Ulasan Analisa Fundamental: Harga emas (XAU) memperpanjang koreksi
dan anjlok lebih dari 2% pada hari Senin karena investor beralih ke dolar AS,
dengan kebijakan perdagangan AS yang memicu spekulasi resesi global.
XAU/USD diperdagangkan pada $2,971, level terendah sejak pertengahan Maret,
di bawah $3,000. Dollar kembali menguat setelah mencapai level terendah enam
bulan pada minggu lalu, setelah Presiden AS Donald Trump mengungkapkan
tarif balasan pada hari Rabu.
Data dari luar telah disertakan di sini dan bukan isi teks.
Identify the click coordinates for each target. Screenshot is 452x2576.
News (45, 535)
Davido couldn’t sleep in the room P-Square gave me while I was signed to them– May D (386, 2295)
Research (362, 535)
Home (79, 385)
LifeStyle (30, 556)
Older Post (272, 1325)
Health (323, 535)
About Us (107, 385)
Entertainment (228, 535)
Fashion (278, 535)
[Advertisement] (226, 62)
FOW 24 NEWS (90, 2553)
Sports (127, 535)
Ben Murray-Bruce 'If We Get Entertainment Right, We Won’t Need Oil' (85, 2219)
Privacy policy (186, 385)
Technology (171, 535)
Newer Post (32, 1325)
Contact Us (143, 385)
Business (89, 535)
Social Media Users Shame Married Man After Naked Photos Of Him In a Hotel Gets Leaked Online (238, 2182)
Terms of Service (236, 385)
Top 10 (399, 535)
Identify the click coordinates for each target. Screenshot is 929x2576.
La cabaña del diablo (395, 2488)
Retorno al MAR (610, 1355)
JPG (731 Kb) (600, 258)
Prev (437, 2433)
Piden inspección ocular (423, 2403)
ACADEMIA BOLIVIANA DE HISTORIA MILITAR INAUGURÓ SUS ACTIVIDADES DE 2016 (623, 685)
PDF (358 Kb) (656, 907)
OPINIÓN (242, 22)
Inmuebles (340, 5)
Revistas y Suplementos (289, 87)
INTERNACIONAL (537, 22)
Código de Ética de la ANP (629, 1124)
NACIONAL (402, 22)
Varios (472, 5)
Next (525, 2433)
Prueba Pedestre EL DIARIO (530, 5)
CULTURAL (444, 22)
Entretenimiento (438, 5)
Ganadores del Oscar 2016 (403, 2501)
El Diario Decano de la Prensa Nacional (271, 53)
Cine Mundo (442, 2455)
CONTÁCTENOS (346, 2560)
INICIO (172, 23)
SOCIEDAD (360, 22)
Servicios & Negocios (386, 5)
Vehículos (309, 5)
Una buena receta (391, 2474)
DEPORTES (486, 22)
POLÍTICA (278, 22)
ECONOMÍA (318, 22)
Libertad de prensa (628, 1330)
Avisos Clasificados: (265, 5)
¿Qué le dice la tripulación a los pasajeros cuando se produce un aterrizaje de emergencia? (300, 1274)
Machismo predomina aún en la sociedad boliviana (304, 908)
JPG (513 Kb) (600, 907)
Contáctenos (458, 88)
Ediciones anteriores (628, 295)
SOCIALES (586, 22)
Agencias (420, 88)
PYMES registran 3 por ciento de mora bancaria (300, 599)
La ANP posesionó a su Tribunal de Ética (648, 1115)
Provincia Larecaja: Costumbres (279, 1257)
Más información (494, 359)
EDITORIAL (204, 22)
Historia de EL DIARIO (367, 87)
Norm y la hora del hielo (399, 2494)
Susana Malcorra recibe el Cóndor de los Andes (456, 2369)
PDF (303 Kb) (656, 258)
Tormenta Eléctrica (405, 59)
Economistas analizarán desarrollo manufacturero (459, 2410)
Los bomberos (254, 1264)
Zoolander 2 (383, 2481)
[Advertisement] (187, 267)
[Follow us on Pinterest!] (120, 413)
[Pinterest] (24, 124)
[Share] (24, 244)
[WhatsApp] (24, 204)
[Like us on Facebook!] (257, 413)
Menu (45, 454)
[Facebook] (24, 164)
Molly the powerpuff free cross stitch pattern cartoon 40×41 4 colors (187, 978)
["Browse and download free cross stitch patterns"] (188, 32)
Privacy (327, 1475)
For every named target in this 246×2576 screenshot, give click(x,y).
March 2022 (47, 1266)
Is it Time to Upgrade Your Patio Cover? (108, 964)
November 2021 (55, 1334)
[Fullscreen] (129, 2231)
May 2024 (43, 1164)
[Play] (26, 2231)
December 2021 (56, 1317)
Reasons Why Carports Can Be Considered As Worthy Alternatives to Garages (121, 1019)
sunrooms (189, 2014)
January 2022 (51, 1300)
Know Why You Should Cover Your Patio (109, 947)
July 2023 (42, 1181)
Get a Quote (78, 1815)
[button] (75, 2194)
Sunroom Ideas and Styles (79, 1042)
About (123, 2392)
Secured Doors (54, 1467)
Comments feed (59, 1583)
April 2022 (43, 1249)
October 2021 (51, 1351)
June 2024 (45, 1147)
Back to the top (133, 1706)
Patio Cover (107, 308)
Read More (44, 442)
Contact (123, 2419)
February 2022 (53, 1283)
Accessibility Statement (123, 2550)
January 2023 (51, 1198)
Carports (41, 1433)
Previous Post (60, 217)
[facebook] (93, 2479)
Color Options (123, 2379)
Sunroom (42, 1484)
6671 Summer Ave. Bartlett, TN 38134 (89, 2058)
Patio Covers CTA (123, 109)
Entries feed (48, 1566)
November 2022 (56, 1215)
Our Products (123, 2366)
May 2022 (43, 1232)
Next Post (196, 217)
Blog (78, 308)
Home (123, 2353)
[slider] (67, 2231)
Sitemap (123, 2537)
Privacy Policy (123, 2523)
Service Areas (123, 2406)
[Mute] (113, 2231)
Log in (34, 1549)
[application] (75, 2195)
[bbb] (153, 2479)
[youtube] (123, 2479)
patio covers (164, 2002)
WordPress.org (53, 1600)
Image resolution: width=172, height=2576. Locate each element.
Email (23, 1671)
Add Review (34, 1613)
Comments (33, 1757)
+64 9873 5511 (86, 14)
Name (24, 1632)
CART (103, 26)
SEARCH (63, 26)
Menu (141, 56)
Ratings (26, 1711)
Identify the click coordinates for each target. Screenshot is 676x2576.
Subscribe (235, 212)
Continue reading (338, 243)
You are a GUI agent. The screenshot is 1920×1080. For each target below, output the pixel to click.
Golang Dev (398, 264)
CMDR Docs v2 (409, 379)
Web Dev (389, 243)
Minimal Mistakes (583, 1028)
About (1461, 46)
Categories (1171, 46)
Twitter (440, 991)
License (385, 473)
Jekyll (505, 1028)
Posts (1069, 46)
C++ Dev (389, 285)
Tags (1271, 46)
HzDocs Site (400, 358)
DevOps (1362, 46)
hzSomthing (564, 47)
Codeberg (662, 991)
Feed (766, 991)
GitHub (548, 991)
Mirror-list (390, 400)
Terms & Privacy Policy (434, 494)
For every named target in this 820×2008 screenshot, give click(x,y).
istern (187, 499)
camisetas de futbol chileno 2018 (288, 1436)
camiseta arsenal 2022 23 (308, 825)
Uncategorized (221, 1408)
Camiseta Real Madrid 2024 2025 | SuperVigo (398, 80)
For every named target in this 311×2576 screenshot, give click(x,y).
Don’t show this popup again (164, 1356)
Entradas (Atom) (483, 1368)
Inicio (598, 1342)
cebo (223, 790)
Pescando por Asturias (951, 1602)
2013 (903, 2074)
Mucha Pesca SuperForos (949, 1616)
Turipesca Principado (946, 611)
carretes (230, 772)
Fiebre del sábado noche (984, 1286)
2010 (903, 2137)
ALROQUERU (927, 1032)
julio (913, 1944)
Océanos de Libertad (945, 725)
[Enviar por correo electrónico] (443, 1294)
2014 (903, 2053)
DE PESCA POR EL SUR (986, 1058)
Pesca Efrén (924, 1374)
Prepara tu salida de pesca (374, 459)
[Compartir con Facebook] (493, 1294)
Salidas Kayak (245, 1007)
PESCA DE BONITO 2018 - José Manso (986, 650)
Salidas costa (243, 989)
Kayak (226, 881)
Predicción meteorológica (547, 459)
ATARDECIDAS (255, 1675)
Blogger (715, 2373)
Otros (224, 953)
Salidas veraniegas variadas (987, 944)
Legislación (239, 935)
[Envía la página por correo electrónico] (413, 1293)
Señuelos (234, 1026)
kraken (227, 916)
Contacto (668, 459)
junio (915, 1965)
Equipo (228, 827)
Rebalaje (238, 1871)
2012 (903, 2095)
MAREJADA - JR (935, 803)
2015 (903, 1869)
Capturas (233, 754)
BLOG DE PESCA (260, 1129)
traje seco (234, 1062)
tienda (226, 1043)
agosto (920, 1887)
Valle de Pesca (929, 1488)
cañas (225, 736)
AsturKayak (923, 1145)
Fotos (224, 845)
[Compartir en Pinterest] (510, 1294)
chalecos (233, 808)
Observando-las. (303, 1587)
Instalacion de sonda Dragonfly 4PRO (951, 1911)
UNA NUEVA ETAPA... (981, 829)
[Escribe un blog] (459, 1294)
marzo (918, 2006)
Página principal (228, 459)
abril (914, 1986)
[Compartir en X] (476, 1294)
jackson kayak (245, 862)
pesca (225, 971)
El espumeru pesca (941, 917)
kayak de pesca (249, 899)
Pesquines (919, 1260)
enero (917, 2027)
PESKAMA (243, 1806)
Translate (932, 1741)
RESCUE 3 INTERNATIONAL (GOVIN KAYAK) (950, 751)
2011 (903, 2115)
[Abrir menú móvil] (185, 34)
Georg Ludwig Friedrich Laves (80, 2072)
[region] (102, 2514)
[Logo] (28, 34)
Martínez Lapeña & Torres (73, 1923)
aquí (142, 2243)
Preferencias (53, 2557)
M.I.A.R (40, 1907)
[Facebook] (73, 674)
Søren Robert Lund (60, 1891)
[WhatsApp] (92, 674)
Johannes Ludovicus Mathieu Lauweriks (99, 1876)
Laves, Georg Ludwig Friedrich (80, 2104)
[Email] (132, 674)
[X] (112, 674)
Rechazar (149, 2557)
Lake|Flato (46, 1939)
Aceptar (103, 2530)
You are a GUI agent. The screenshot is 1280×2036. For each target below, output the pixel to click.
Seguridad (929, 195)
Jumat lalu, China membalas dengan mengenakan
bea masuk sebesar 34% untuk semua impor dari AS, memicu gejolak di pasar
keuangan karena sebagian besar indeks ekuitas global membukukan kerugian.
Di minggu ini, agenda ekonomi AS akan diisi dengan rilis notulen rapat Komite
Pasar Terbuka Federal (FOMC) pada hari Rabu, diikuti dengan pengumuman
data inflasi konsumen dan produsen, namun demikian data inflasi CPI
diperkirakan turun menjadi 2.6% dari sebelumnya 2.8%.
Ulasan Analisa Teknikal: Harga emas terlihat melanjutkan fase koreksi,
merespon penguatan dolar karena naiknya imbal hasil obligasi AS. Potensi
koreksi lanjutan menguji support $2970,40, $2950.50 hingga $2933.50.
Sebaliknya, potensi naiknya XAU/USD menguji resistance $3005.30, $3026.80
hingga $3056.40. fluktuasi emas hari ini diperkirakan bergerak dalam range
antara $3057.00 hingga $2970.00. Emas terbatas penurunannya bila laporan
data CPI AS dirilis turun. Karena hal itu memberi peluang turunnya suku bunga.